Best-of anthologies try valiantly to sum up “the good stuff” from a given year, and we seem to be living in a golden age of best-of anthologies as we have several of them, all by capable editors. However, even if you were to combine the annual best-ofs by Neil Clarke, Jonathan Strahan, and Rich Horton (we’re looking at a good 1,500 pages or more, by the way) for a given year, you still could not even hope to cover everything. SFF is vast and it’s only gotten vaster as we’ve entered a new golden age for magazine SFF, what with magazines like Lightspeed and Uncanny Magazine voyaging beyond mere page count and entering that fourth dimension: digitalization. I can’t even say for sure how many pages it would take to print all the good SFF in 2022 because most of the magazines currently running publish exclusively online and in ebooks. The sheer amount can drive one mad; it feels like a variation on Borges’s library of Babel.

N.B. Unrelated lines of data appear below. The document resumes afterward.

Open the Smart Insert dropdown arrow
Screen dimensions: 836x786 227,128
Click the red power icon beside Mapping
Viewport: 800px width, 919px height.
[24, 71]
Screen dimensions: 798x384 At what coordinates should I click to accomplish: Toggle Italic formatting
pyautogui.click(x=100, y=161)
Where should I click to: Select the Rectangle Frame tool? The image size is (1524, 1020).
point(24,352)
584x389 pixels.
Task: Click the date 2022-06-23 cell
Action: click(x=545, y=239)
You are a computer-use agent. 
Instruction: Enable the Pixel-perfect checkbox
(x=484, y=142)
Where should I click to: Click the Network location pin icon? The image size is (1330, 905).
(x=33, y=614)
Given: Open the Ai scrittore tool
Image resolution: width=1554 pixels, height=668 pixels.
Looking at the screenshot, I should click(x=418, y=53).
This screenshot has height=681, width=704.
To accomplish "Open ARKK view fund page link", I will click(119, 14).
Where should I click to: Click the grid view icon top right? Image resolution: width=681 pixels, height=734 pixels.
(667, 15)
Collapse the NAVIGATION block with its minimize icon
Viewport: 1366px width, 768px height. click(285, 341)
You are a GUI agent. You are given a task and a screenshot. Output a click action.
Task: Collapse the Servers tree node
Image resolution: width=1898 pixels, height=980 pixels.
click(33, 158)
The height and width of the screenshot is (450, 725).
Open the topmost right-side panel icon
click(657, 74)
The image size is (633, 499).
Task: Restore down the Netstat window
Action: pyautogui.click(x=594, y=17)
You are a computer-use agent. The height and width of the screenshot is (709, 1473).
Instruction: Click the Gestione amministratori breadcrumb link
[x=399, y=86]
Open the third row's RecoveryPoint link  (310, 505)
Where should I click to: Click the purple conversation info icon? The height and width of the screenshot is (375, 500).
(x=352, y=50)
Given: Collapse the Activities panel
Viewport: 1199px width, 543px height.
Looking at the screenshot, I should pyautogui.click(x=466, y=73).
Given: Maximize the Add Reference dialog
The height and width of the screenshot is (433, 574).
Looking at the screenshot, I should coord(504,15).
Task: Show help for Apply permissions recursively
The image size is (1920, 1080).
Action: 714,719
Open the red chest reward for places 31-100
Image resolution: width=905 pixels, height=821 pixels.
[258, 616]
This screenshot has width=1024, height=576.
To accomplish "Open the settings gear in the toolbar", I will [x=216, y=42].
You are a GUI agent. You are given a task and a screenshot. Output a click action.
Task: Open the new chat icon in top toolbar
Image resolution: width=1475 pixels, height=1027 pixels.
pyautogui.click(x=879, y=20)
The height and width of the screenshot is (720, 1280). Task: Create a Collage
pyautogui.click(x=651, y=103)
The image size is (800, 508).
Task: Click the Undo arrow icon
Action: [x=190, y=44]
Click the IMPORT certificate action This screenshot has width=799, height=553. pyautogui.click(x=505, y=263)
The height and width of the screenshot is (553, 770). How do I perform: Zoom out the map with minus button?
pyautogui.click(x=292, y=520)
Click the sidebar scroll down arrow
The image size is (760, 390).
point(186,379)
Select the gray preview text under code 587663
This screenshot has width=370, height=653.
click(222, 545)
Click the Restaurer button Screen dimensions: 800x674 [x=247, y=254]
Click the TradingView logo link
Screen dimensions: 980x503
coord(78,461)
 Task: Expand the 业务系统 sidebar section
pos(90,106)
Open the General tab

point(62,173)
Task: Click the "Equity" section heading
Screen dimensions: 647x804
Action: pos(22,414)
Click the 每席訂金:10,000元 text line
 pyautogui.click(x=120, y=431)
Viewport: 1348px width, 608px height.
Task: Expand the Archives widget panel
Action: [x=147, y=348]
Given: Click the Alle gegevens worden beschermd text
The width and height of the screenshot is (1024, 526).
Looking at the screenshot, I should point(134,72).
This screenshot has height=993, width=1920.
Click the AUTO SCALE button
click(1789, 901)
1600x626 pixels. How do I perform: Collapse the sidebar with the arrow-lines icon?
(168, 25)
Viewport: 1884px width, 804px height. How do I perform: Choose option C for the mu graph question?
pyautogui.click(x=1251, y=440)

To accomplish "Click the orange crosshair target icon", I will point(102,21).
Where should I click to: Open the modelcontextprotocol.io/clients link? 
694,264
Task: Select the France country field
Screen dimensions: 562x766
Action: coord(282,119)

What I’m trying to say is that I find magazines ultimately more liberating. Sure, an issue of a magazine will be smaller and contain fewer stories than the average anthology, but there’s that flavor unique to magazines, and there’s always that feeling of digging for buried treasure. If a story shows up in a reprint anthology then it’s not up to you to rediscover it, as someone already did that job for you. Ah, but if you were to find some obscure story from six decades ago that has maybe been reprinted once in all that time while in the middle of digging through an equally obscure magazine issue, then it really feels like discovery! And the best part is that it doesn’t stop there. You’re not just leafing through an anthology—a selection of stories hand-picked by someone who had narrowed a pile down to what they feel are the best of the best—you’re a voyager, on a five-mission mission to explore strange new worlds. With the magazines you’re bound to hear voices you’ve never heard before and see places you’ve never seen before.
When I started this blog I wasn’t sure if I was ready to plumb the depths of magazine SFF, and ironically, as I’ve since only come to find just how deep those depths are, I’ve only become more excited about reaching for those depths. I turn over a rock and I find gold in the mud. Anthologies are a great supplement to magazines, but they’re not a substitute, for there’s always more to be uncovered, and the magazine, when taken collectively, is named Möbius.